• Given problem: Reproduce all of the data below word for word, keeping every line unchanged.

• Source records:
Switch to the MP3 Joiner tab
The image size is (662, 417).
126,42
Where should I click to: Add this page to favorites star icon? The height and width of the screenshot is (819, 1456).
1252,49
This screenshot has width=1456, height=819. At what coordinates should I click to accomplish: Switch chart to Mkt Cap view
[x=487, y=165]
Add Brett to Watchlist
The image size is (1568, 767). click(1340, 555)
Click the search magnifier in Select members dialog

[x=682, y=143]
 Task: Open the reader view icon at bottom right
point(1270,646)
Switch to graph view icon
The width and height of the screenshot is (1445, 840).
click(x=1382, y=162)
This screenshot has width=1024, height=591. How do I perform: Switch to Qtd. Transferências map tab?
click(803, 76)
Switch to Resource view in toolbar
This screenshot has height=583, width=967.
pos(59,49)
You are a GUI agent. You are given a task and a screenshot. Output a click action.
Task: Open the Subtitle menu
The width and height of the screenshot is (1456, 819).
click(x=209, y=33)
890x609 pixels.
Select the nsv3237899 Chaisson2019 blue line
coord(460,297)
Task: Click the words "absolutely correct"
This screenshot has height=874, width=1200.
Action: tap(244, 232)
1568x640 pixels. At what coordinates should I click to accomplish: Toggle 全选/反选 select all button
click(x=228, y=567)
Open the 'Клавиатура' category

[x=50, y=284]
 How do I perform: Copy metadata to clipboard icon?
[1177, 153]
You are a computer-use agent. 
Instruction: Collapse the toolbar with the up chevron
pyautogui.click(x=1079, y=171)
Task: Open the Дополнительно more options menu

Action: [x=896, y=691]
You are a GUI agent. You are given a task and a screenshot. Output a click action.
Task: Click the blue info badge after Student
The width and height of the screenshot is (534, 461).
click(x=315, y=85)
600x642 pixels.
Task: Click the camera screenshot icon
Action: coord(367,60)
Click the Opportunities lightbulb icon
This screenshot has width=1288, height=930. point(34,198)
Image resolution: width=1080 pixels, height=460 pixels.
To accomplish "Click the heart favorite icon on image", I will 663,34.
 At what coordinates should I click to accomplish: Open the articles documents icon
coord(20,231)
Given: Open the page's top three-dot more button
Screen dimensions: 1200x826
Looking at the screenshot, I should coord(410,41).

• Finished answer:
Switch to the MP3 Joiner tab
The image size is (662, 417).
126,42
Where should I click to: Add this page to favorites star icon? The height and width of the screenshot is (819, 1456).
1252,49
This screenshot has width=1456, height=819. At what coordinates should I click to accomplish: Switch chart to Mkt Cap view
[x=487, y=165]
Add Brett to Watchlist
The image size is (1568, 767). click(1340, 555)
Click the search magnifier in Select members dialog

[x=682, y=143]
 Task: Open the reader view icon at bottom right
point(1270,646)
Switch to graph view icon
The width and height of the screenshot is (1445, 840).
click(x=1382, y=162)
This screenshot has width=1024, height=591. How do I perform: Switch to Qtd. Transferências map tab?
click(803, 76)
Switch to Resource view in toolbar
This screenshot has height=583, width=967.
pos(59,49)
You are a GUI agent. You are given a task and a screenshot. Output a click action.
Task: Open the Subtitle menu
The width and height of the screenshot is (1456, 819).
click(x=209, y=33)
890x609 pixels.
Select the nsv3237899 Chaisson2019 blue line
coord(460,297)
Task: Click the words "absolutely correct"
This screenshot has height=874, width=1200.
Action: tap(244, 232)
1568x640 pixels. At what coordinates should I click to accomplish: Toggle 全选/反选 select all button
click(x=228, y=567)
Open the 'Клавиатура' category

[x=50, y=284]
 How do I perform: Copy metadata to clipboard icon?
[1177, 153]
You are a computer-use agent. 
Instruction: Collapse the toolbar with the up chevron
pyautogui.click(x=1079, y=171)
Task: Open the Дополнительно more options menu

Action: [x=896, y=691]
You are a GUI agent. You are given a task and a screenshot. Output a click action.
Task: Click the blue info badge after Student
The width and height of the screenshot is (534, 461).
click(x=315, y=85)
600x642 pixels.
Task: Click the camera screenshot icon
Action: coord(367,60)
Click the Opportunities lightbulb icon
This screenshot has width=1288, height=930. point(34,198)
Image resolution: width=1080 pixels, height=460 pixels.
To accomplish "Click the heart favorite icon on image", I will 663,34.
 At what coordinates should I click to accomplish: Open the articles documents icon
coord(20,231)
Given: Open the page's top three-dot more button
Screen dimensions: 1200x826
Looking at the screenshot, I should coord(410,41).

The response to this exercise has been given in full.